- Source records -
● ● ● ●

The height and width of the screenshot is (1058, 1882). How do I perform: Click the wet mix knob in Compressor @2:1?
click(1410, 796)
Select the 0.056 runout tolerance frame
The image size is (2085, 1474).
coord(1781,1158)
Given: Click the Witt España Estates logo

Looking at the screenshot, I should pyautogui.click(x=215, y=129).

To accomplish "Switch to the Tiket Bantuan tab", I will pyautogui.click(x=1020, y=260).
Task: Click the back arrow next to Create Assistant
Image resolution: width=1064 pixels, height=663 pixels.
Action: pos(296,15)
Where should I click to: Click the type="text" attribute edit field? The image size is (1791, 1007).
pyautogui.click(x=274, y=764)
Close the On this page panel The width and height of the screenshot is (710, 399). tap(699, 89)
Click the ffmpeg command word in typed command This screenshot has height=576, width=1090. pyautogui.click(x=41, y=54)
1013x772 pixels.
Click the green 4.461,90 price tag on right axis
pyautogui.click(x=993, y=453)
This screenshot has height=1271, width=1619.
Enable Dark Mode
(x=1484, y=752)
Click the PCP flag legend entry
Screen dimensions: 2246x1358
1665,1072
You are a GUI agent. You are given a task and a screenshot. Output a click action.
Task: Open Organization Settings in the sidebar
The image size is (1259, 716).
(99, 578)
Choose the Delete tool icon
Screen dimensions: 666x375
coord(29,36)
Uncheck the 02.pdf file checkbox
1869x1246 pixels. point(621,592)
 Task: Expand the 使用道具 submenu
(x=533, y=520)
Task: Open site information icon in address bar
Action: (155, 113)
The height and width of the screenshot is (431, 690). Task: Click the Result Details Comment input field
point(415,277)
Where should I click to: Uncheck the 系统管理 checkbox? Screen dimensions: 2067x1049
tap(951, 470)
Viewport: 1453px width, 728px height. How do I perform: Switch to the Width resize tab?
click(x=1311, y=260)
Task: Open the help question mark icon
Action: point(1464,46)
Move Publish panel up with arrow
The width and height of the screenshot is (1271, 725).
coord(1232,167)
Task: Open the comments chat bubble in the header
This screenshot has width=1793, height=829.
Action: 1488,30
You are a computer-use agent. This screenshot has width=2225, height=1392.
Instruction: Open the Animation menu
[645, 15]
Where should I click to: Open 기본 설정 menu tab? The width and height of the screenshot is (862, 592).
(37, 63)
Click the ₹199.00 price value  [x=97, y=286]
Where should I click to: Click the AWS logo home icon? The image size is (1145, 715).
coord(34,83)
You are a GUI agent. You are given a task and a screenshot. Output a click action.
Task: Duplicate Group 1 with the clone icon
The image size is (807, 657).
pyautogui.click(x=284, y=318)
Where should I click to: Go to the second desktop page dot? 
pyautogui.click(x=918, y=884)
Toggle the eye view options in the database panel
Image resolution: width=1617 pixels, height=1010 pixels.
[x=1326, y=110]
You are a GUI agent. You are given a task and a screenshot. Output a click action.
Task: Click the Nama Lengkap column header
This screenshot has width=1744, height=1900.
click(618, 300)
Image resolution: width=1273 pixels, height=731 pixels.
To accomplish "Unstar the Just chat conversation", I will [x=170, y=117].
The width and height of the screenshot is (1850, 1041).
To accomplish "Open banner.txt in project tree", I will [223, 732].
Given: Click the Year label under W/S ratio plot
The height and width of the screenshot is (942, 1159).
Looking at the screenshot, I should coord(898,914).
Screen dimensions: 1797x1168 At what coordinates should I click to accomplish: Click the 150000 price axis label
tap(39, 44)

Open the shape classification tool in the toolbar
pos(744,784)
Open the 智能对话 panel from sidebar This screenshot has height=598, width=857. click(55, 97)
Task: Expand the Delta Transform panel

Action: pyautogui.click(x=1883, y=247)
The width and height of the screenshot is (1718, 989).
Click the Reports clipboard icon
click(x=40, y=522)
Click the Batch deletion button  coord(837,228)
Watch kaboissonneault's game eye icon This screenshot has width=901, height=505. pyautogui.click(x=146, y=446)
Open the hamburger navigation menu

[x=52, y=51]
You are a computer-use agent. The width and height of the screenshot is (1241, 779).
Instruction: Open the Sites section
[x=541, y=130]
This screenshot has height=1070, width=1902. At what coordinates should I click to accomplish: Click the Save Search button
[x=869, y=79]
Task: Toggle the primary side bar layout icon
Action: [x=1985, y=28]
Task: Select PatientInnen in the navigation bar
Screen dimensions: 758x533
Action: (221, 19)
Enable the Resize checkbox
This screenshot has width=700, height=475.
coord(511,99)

● ● ● ●

- Aim of the task -
Line by line, retype all of the entries.

- Your solution -
The height and width of the screenshot is (1058, 1882). How do I perform: Click the wet mix knob in Compressor @2:1?
click(1410, 796)
Select the 0.056 runout tolerance frame
The image size is (2085, 1474).
coord(1781,1158)
Given: Click the Witt España Estates logo

Looking at the screenshot, I should pyautogui.click(x=215, y=129).

To accomplish "Switch to the Tiket Bantuan tab", I will pyautogui.click(x=1020, y=260).
Task: Click the back arrow next to Create Assistant
Image resolution: width=1064 pixels, height=663 pixels.
Action: pos(296,15)
Where should I click to: Click the type="text" attribute edit field? The image size is (1791, 1007).
pyautogui.click(x=274, y=764)
Close the On this page panel The width and height of the screenshot is (710, 399). tap(699, 89)
Click the ffmpeg command word in typed command This screenshot has height=576, width=1090. pyautogui.click(x=41, y=54)
1013x772 pixels.
Click the green 4.461,90 price tag on right axis
pyautogui.click(x=993, y=453)
This screenshot has height=1271, width=1619.
Enable Dark Mode
(x=1484, y=752)
Click the PCP flag legend entry
Screen dimensions: 2246x1358
1665,1072
You are a GUI agent. You are given a task and a screenshot. Output a click action.
Task: Open Organization Settings in the sidebar
The image size is (1259, 716).
(99, 578)
Choose the Delete tool icon
Screen dimensions: 666x375
coord(29,36)
Uncheck the 02.pdf file checkbox
1869x1246 pixels. point(621,592)
 Task: Expand the 使用道具 submenu
(x=533, y=520)
Task: Open site information icon in address bar
Action: (155, 113)
The height and width of the screenshot is (431, 690). Task: Click the Result Details Comment input field
point(415,277)
Where should I click to: Uncheck the 系统管理 checkbox? Screen dimensions: 2067x1049
tap(951, 470)
Viewport: 1453px width, 728px height. How do I perform: Switch to the Width resize tab?
click(x=1311, y=260)
Task: Open the help question mark icon
Action: point(1464,46)
Move Publish panel up with arrow
The width and height of the screenshot is (1271, 725).
coord(1232,167)
Task: Open the comments chat bubble in the header
This screenshot has width=1793, height=829.
Action: 1488,30
You are a computer-use agent. This screenshot has width=2225, height=1392.
Instruction: Open the Animation menu
[645, 15]
Where should I click to: Open 기본 설정 menu tab? The width and height of the screenshot is (862, 592).
(37, 63)
Click the ₹199.00 price value  [x=97, y=286]
Where should I click to: Click the AWS logo home icon? The image size is (1145, 715).
coord(34,83)
You are a GUI agent. You are given a task and a screenshot. Output a click action.
Task: Duplicate Group 1 with the clone icon
The image size is (807, 657).
pyautogui.click(x=284, y=318)
Where should I click to: Go to the second desktop page dot? 
pyautogui.click(x=918, y=884)
Toggle the eye view options in the database panel
Image resolution: width=1617 pixels, height=1010 pixels.
[x=1326, y=110]
You are a GUI agent. You are given a task and a screenshot. Output a click action.
Task: Click the Nama Lengkap column header
This screenshot has width=1744, height=1900.
click(618, 300)
Image resolution: width=1273 pixels, height=731 pixels.
To accomplish "Unstar the Just chat conversation", I will [x=170, y=117].
The width and height of the screenshot is (1850, 1041).
To accomplish "Open banner.txt in project tree", I will [223, 732].
Given: Click the Year label under W/S ratio plot
The height and width of the screenshot is (942, 1159).
Looking at the screenshot, I should coord(898,914).
Screen dimensions: 1797x1168 At what coordinates should I click to accomplish: Click the 150000 price axis label
tap(39, 44)

Open the shape classification tool in the toolbar
pos(744,784)
Open the 智能对话 panel from sidebar This screenshot has height=598, width=857. click(55, 97)
Task: Expand the Delta Transform panel

Action: pyautogui.click(x=1883, y=247)
The width and height of the screenshot is (1718, 989).
Click the Reports clipboard icon
click(x=40, y=522)
Click the Batch deletion button  coord(837,228)
Watch kaboissonneault's game eye icon This screenshot has width=901, height=505. pyautogui.click(x=146, y=446)
Open the hamburger navigation menu

[x=52, y=51]
You are a computer-use agent. The width and height of the screenshot is (1241, 779).
Instruction: Open the Sites section
[x=541, y=130]
This screenshot has height=1070, width=1902. At what coordinates should I click to accomplish: Click the Save Search button
[x=869, y=79]
Task: Toggle the primary side bar layout icon
Action: [x=1985, y=28]
Task: Select PatientInnen in the navigation bar
Screen dimensions: 758x533
Action: (221, 19)
Enable the Resize checkbox
This screenshot has width=700, height=475.
coord(511,99)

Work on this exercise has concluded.